Abstract
Introduction: Gene therapies for transfusion-dependent thalassemia (TDT) such as betibeglogene autotemcel (beti-cel) alleviate transfusion dependence. These therapies use single-agent busulfan myeloablative conditioning (Bu-MAC) and CD34+ selected autologous gene-modified hematopoietic stem cells (GM-HSCs) depleted of T cells. Bu-MAC is less immunosuppressive compared to conventional allogeneic HSC transplant (allo-HSCT) conditioning; however, the combined impact of Bu-MAC and CD34+ selection on immune reconstitution is not known. Therefore, most centers use infection surveillance/prophylaxis and revaccination protocols developed for allo-HSCT. These protocols isolate patients for months and incur costs and potential toxicities. Yet, prolonged caution may be unnecessary; pre-clinical animal models and a clinical study of autologous transplant suggest that Bu-MAC may only transiently reduce absolute lymphocyte counts (ALCs). Therefore, we hypothesized that patients with TDT reconstitute immune function sooner after beti-cel than after allo-HSCT.
Methods: We conducted a single-center retrospective cohort study of children and young adults with TDT who received beti-cel post-FDA approval at the Children's Hospital of Philadelphia (CHOP) and consented to the CHOP Bone Marrow Transplant Biorepository. Results reported from the time of beti-cel infusion. Cell counts reported as median and range cells/μL. ALCs were assessed frequently before and after infusion. Clinical lymphocyte subsets, PHA-induced T cell proliferation, immunoglobulin concentrations, and tetanus titers were measured before and at 3-month intervals after infusion or until vaccination thresholds were met. Vaccination thresholds were defined per the CHOP transplant section standard of care: absolute CD4+ T cells ≥ 200 cells/μL, T cell PHA stimulation ≥ 30% of control, IgG > 400 mg/dL (and ≥3 months from IVIG infusion), and evidence of IgA or IgM recovery or presence of switched memory B cells. Tetanus titers considered protective if ≥ 0.1 IU/mL. For deep immune cell profiling, we analyzed Ficoll-separated peripheral blood mononuclear cells from a subset of these patients collected 2-, 6-, and 8-months post infusion with a 31-color spectral flow cytometry panel. Circulating T follicular helper cells (cTfh) reported as percent of non-naïve CD4+ T cells that are CXCR5+. Results: We identified 9 patients eligible for the cohort. None had undergone prior splenectomy. Median ALC nadir was 500 (range: 390-1370) and occurred after approximately 2 weeks. Median primary lymphocyte subset counts recovered to and persisted at or above near-normal levels for age for all patients by 3 months: CD3+ = 893 (438-1856), CD3+, CD4+ = 415 (206-675), CD3+, CD8+ = 485 (178-1157), CD19+ = 287 (120-655), NK cells = 104 (47-348). All patients' T cell PHA stimulation responses and immunoglobulin levels met vaccination thresholds at all timepoints. By 3 months, 8 of 9 patients had near-normal counts of naïve (CD19+, IgD+, CD27-) and unswitched memory (CD19+, IgD+, CD27+) B cells – both associated with generating durable protective vaccine responses. 8 of 9 patients also had protective tetanus titers prior to and retained after infusion, including before revaccination.

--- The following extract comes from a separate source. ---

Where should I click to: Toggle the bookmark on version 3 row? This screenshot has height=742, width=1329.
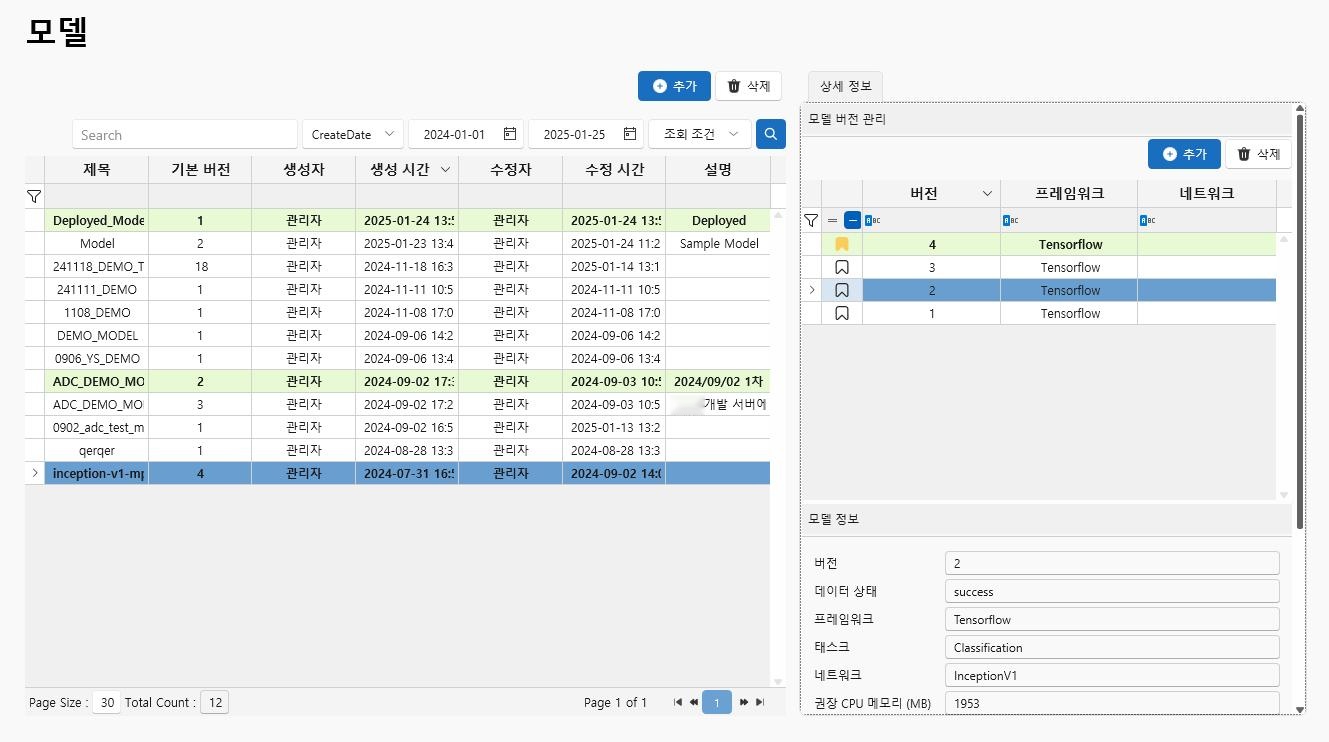pyautogui.click(x=842, y=267)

All samples analyzed by spectral flow cytometry contained near-normal percentages for age of all primary lymphocyte subsets. cTfh, critical for generating durable protective vaccine responses, were present throughout: median: 14.1%, (5.46-24.0%).
Conclusions: These findings suggest that patients with TDT treated with beti-cel are functionally lymphocyte replete 3 months after Bu-MAC and infusion of CD34+ selected GM-HSCs and remain so thereafter. Three months after infusion, patients possessed sufficient lymphocyte subset counts and PHA-induced T cell proliferation responses suggesting that patients may not require further monitoring or prophylaxis for viral reactivation. Patients also had B and T cell subsets associated with generating protective vaccine responses signaling potential vaccine-readiness at this time. Furthermore, immunoglobulins and protective tetanus titers persisted independent of IVIG suggesting that plasma cell function may be unaffected by Bu-MAC. Together these findings suggest that patients with TDT likely retain protective vaccine titers, which combined with adequate lymphocyte function, may not require prolonged isolation or full revaccination post-GM-HSCT in contrast to patients post-allo-HSCT.